Lateral Raise One-Arm

Start Position
End Position

Starting position:

  1. Adjust the pulley height to the lowest level.
  2. Grasp the D-handle with a closed grip.
  3. Turn your body sideways to the pulley with the side of your non-working arm adjacent to the pulley.
  4. Grasp a stable portion of the crossover station with your non-working arm for optimal balance and stability.
  5. Stand straight with feet in a stable stance and slight bend in the knees.
  6. Extend your working arm halfway across the front of your body while keeping a slight bend in your elbow.

Upward movement/concentric phase:

  1. Raise arm out to your side, lifting the D-handle. Lift until your arm reaches the level of your shoulder.
  2. Maintain a slight bend in your elbow throughout the entire movement.
  3. Keep the torso and legs motionless throughout the movement.

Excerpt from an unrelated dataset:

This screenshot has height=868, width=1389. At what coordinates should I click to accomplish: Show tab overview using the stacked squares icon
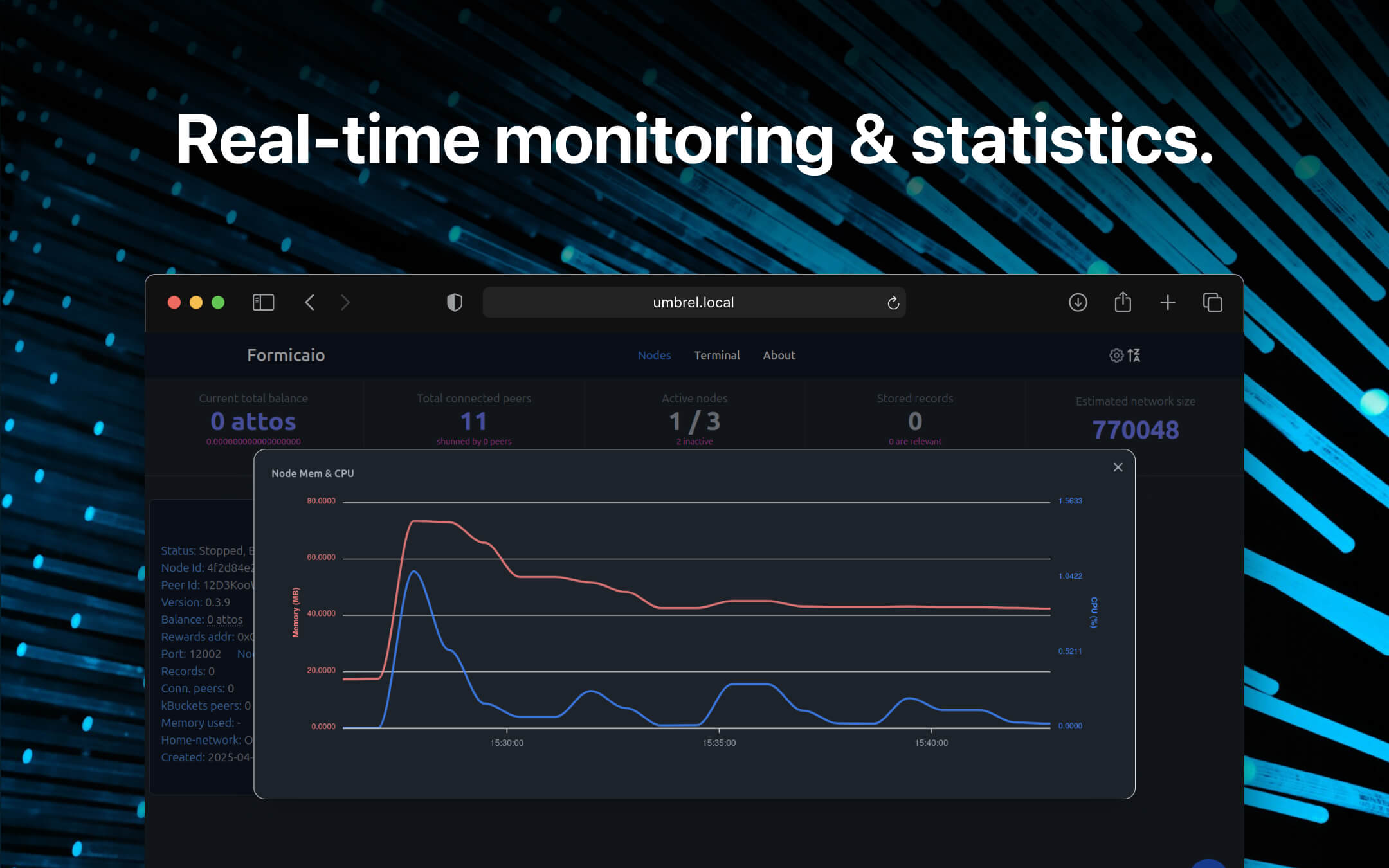(x=1213, y=302)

Downward movement/eccentric phase:

    1. In a controlled fashion, slowly lower the weight by reversing the movement to starting position.
    2. Complete the set and repeat with opposite arm.
Do not hold your breath. Exhale during the concentric phase and inhale during the eccentric/lowering phase.

 

Exercise Data

  • Primary Muscles: Middle deltoid
  • Synergists: Supraspinatus
  • Stabilizers: Biceps brachii (long head), wrist extensors and other rotator cuff muscles
  • Type: Strength, hypertrophy, muscular endurance
  • Mechanics: Shoulder abduction
  • Equipment: Cable crossover station and a D-handle attachment
  • Lever: 3rd class lever
  • Level: Beginner to advanced
  • FAQ'S & FACTS ABOUT Lateral Raise One-Arm

    A cable lateral raise is a resistance exercise, which targets the middle deltoid. This exercise is performed at a cable crossover station, working one arm at a time. It is performed standing while raising one arm against resistance to the side of the body.

    The concentric portion of the lift is shoulder abduction. The eccentric portion is shoulder adduction as the weight is lowered.

    The purpose of the lateral raise is to strengthen the middle deltoid while also promoting the hypertrophy (increases in size) of this muscle.